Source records
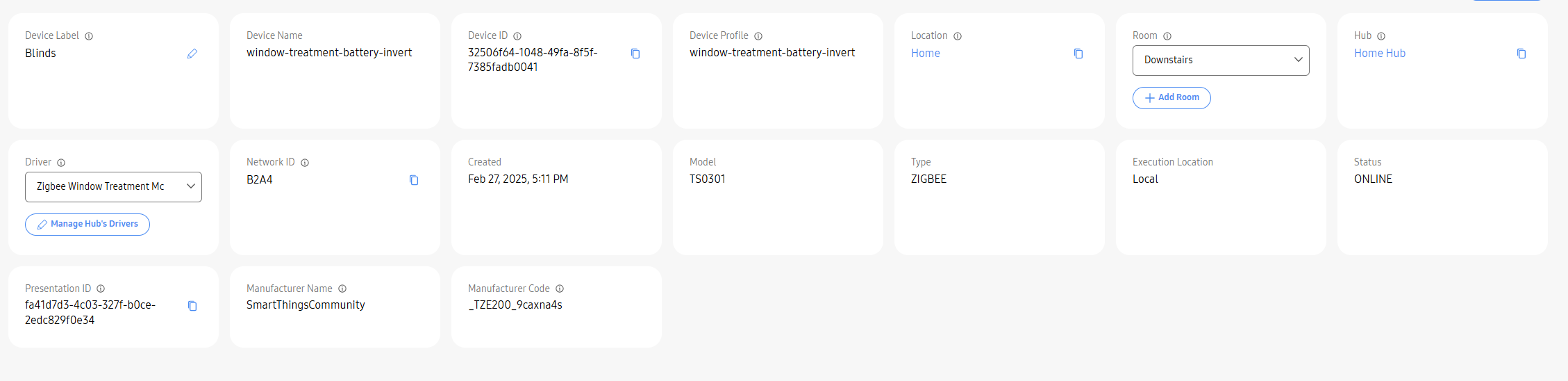Expand the Zigbee Window Treatment driver dropdown
The width and height of the screenshot is (1568, 381).
[113, 187]
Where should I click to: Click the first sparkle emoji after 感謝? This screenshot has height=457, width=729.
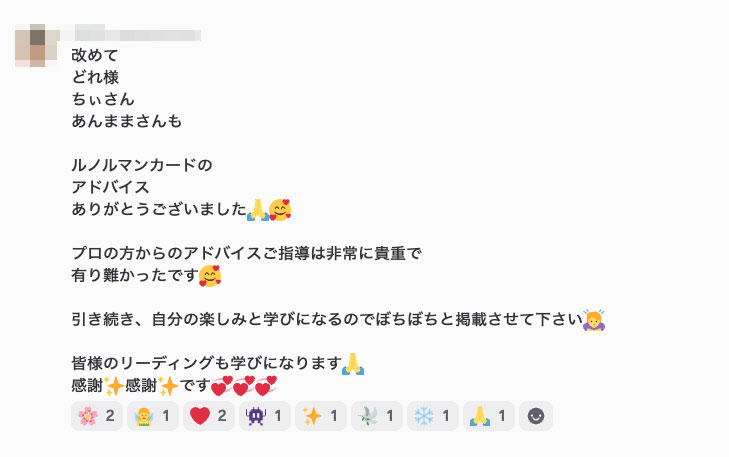(x=114, y=386)
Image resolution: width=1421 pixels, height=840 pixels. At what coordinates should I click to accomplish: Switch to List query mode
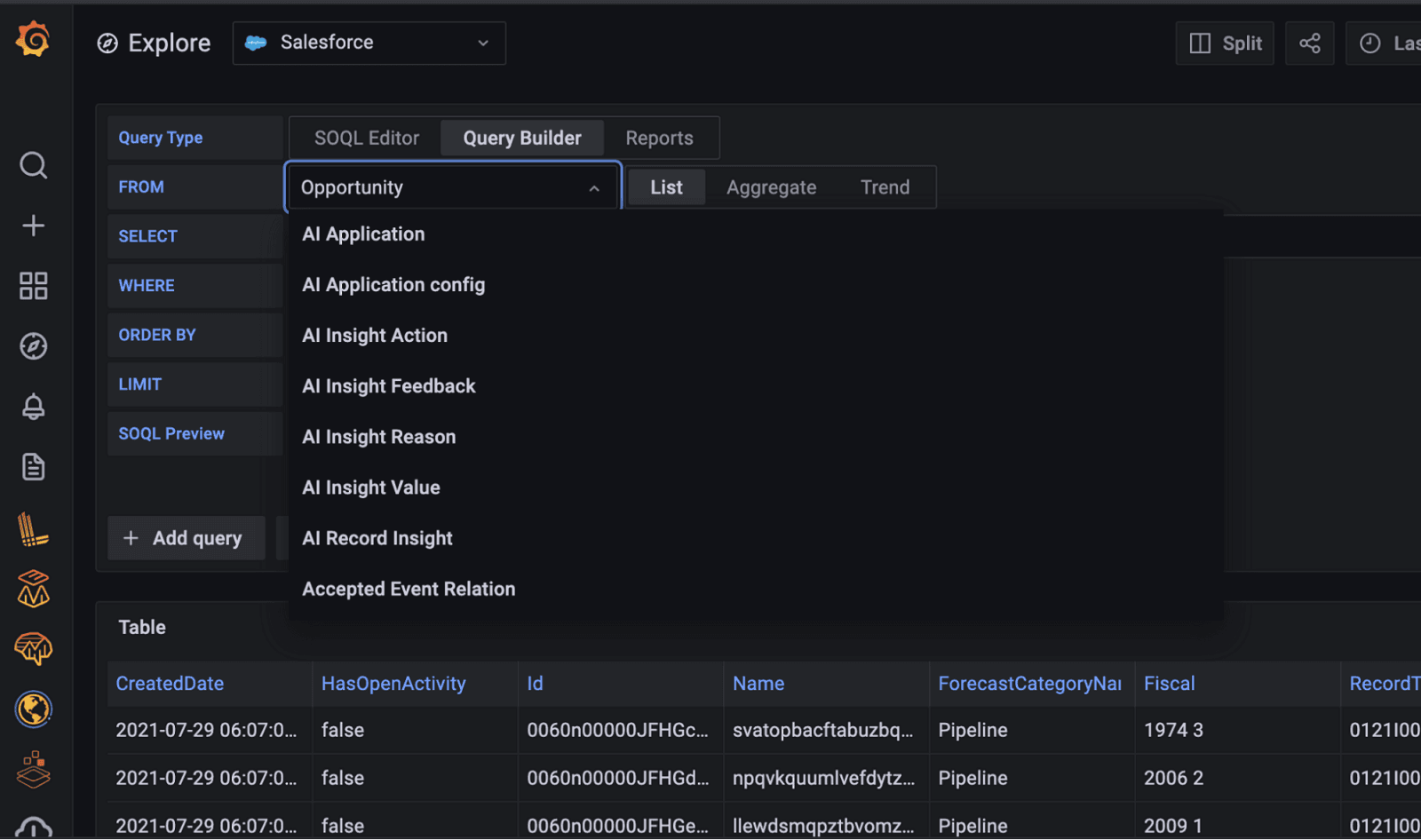tap(666, 187)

▶ **WHAT IS BEING ASKED**
Write out, word for word, the line containing "Image resolution: width=1421" and each line after it to the end of the data, and nothing more. Drop the pictures.

▶ **SOLUTION TO THE PROBLEM**
Image resolution: width=1421 pixels, height=840 pixels. At what coordinates should I click to accomplish: Switch to List query mode
tap(666, 187)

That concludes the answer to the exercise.